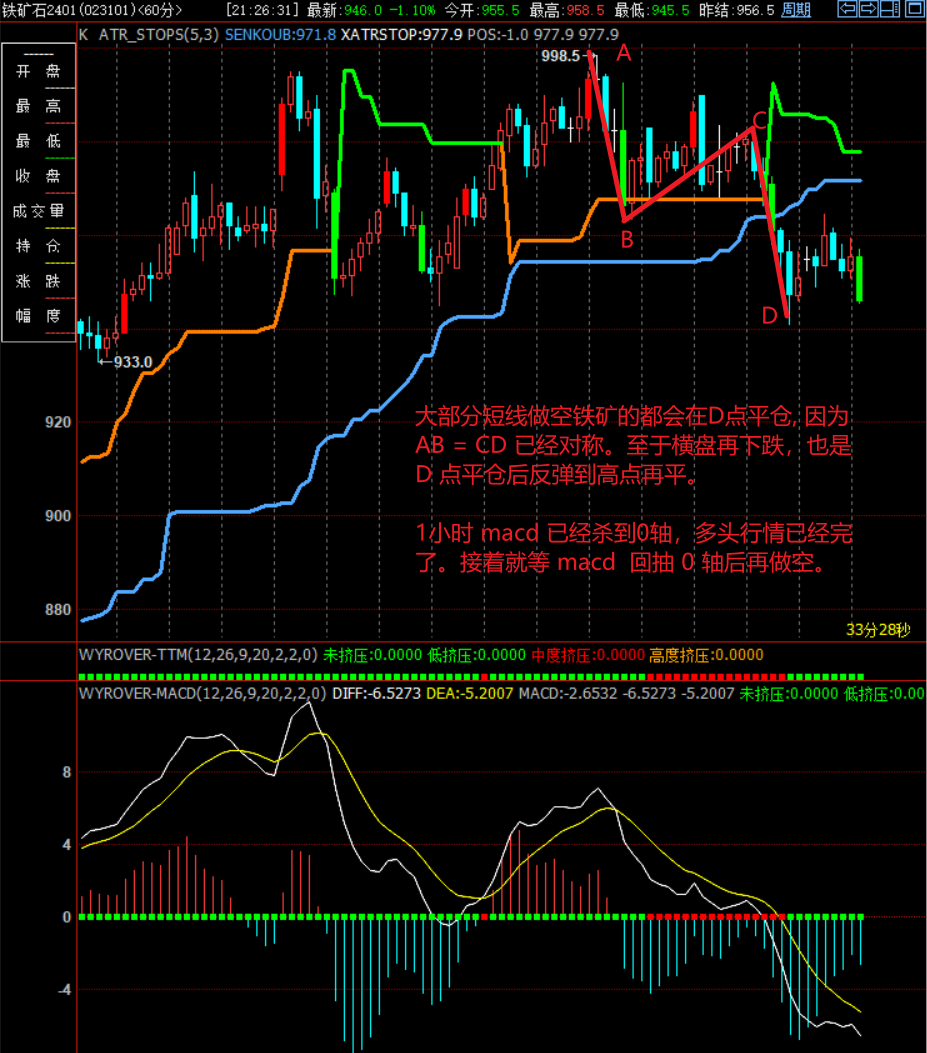Click the 933.0 low price marker
The height and width of the screenshot is (1053, 927).
click(x=132, y=362)
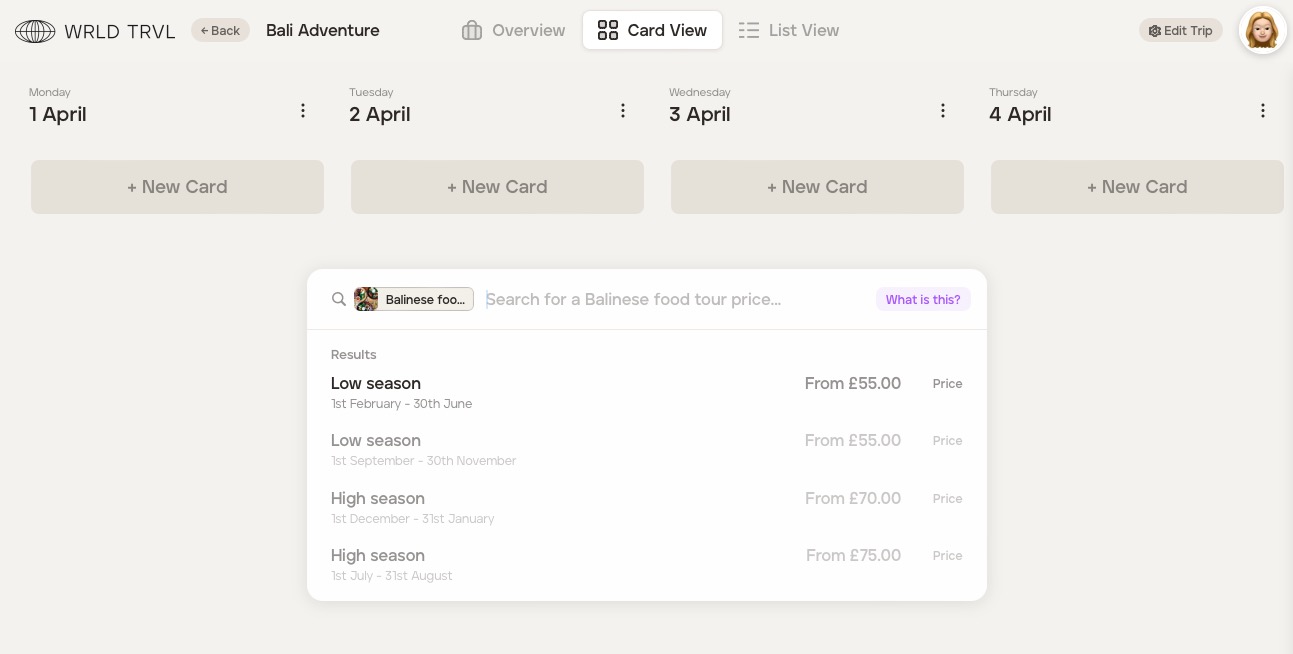Add a new card to Monday 1 April
Viewport: 1293px width, 654px height.
pyautogui.click(x=177, y=187)
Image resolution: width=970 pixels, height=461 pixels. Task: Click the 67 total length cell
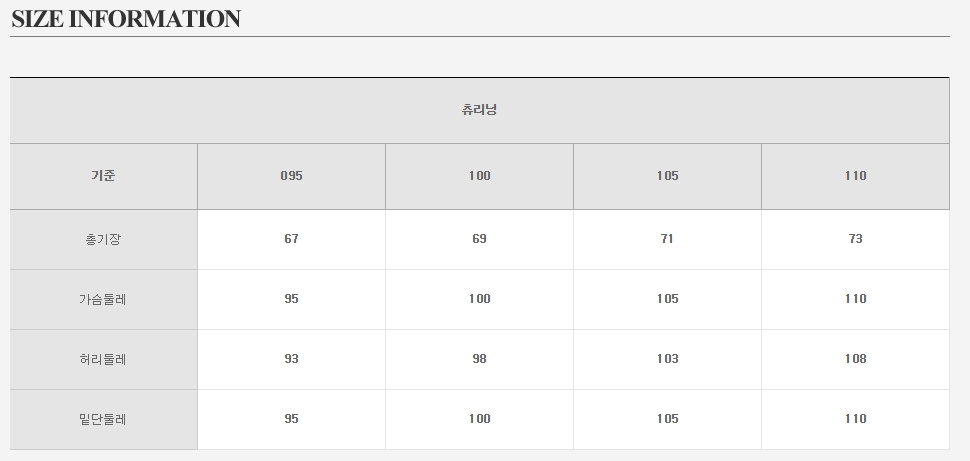pyautogui.click(x=291, y=239)
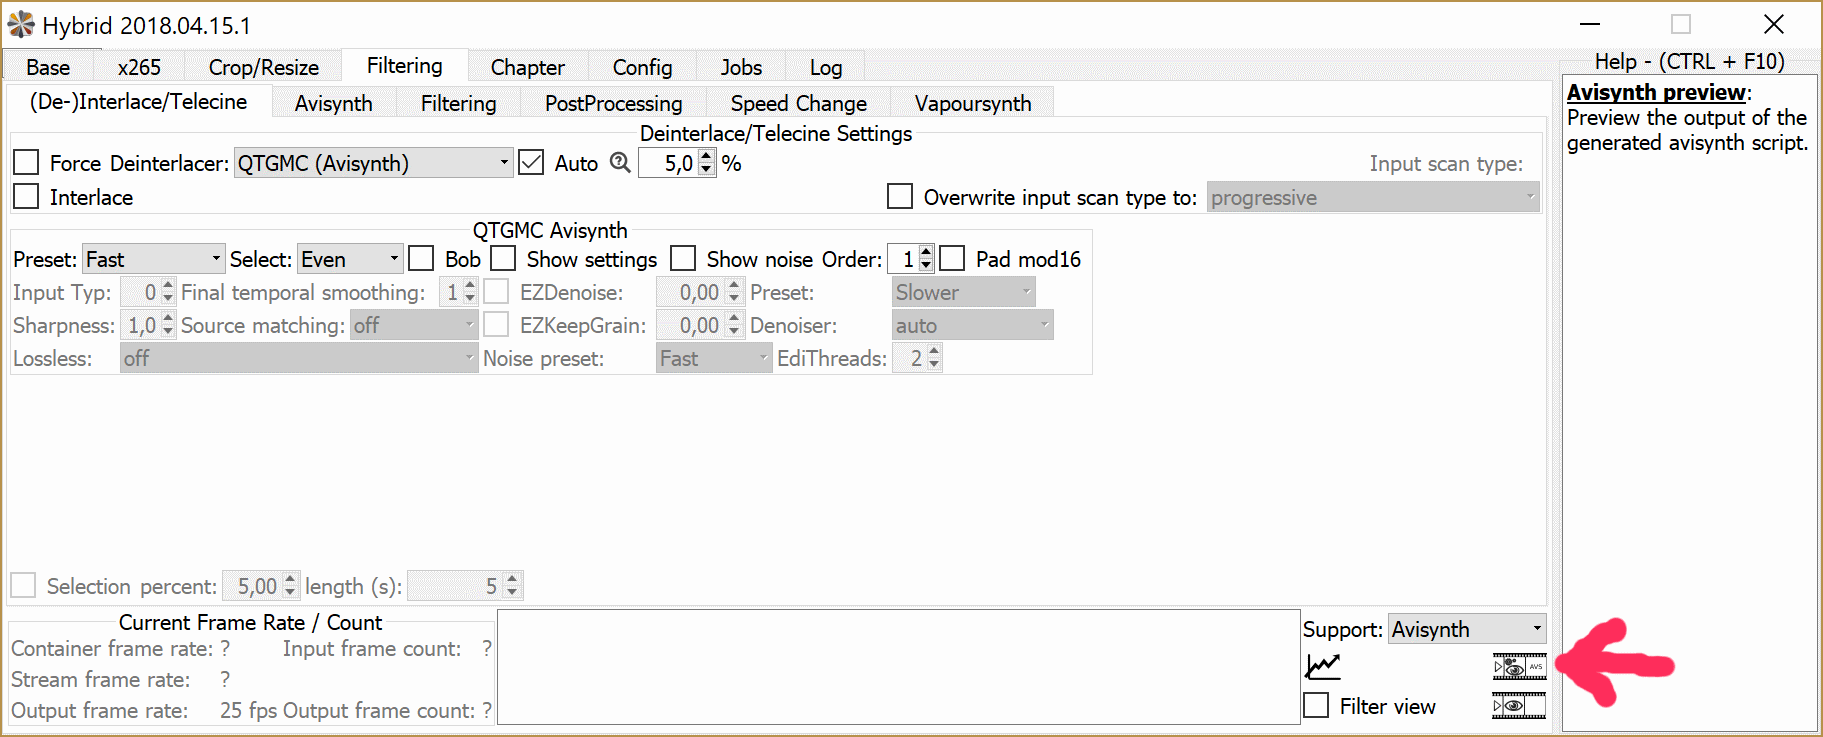Expand the Preset dropdown showing Fast

153,259
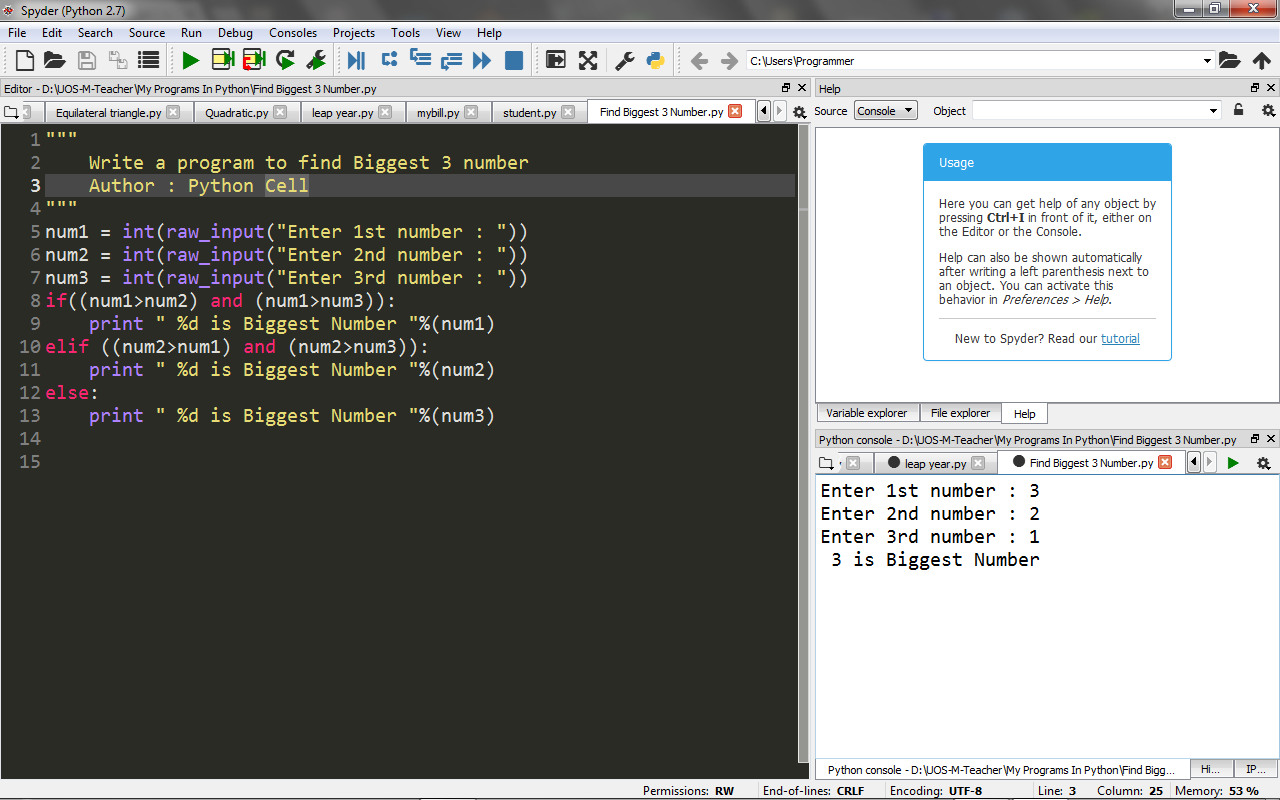Screen dimensions: 1280x800
Task: Maximize current pane using the expand icon
Action: click(x=589, y=60)
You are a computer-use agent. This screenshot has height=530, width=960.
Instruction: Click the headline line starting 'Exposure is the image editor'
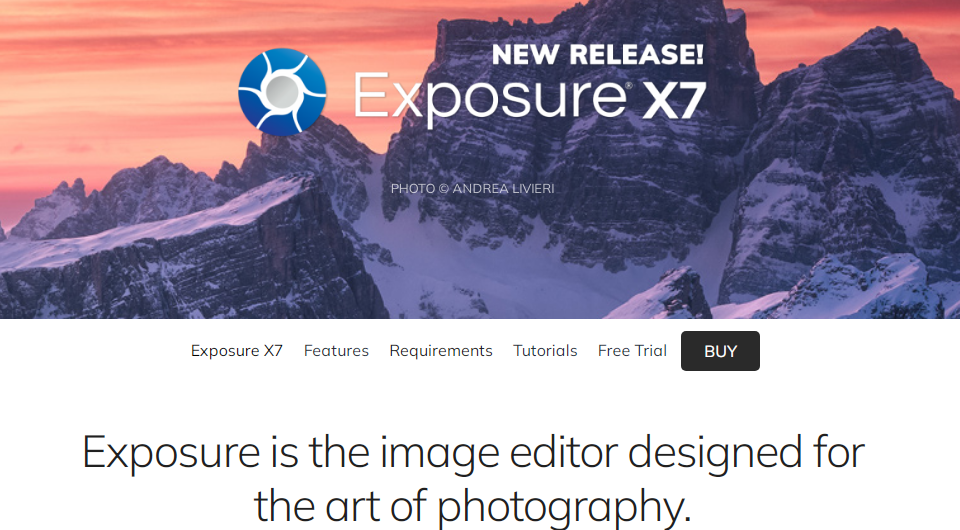(473, 453)
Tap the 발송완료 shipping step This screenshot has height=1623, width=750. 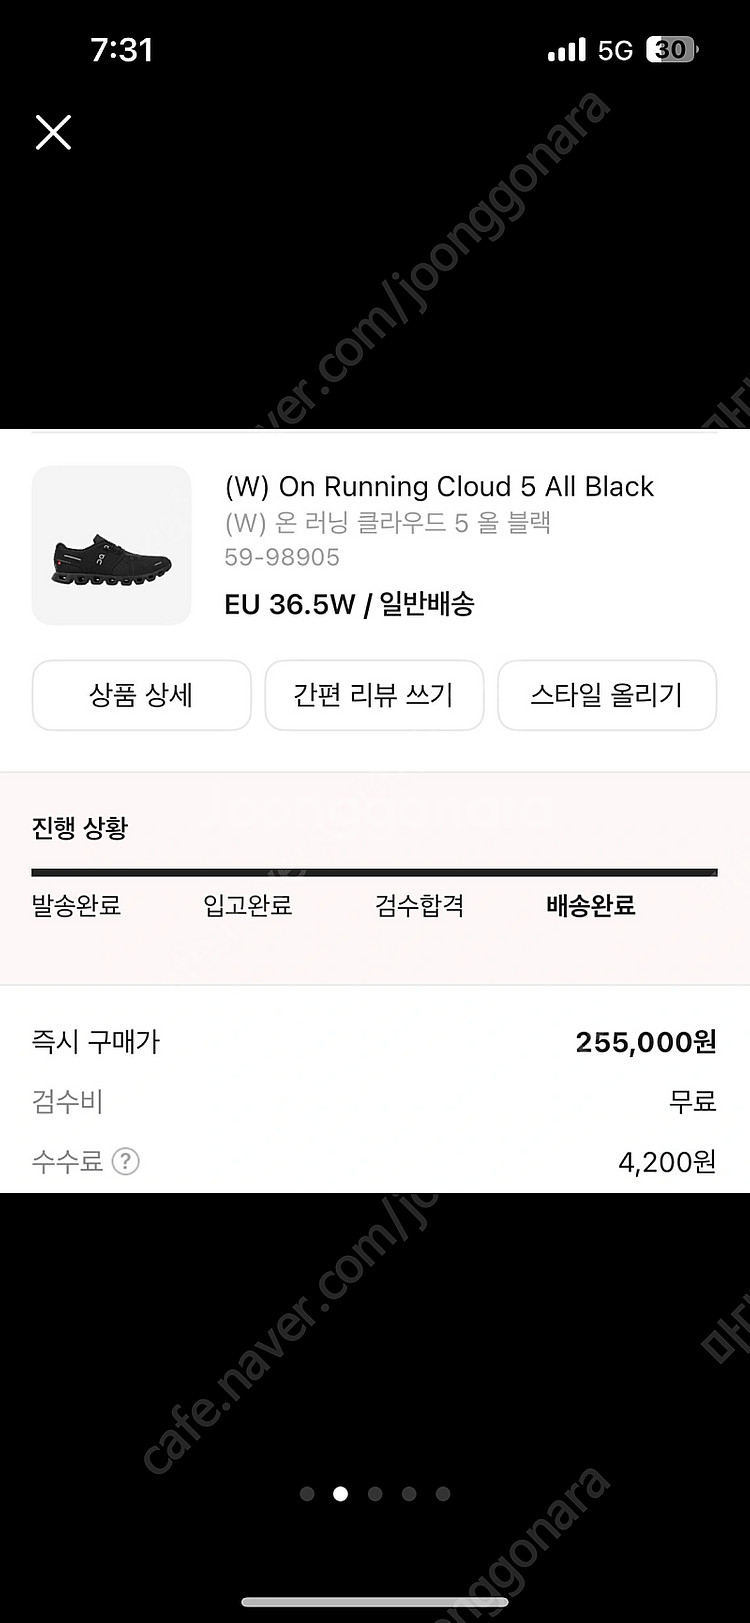tap(76, 906)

--

Starting at the line that contains "Image resolution: width=970" and stopping after the line that contains "Task: Maximize current", write out the data as a numbered list, skipping blank lines and leaving out the pictures.

- Result below
1. Image resolution: width=970 pixels, height=461 pixels. Task: Click the 67 total length cell
2. pyautogui.click(x=291, y=239)
3. Expand the Preset dropdown showing Fast
4. 153,259
5. Screen dimensions: 1280x800
6. Task: Maximize current pane using the expand icon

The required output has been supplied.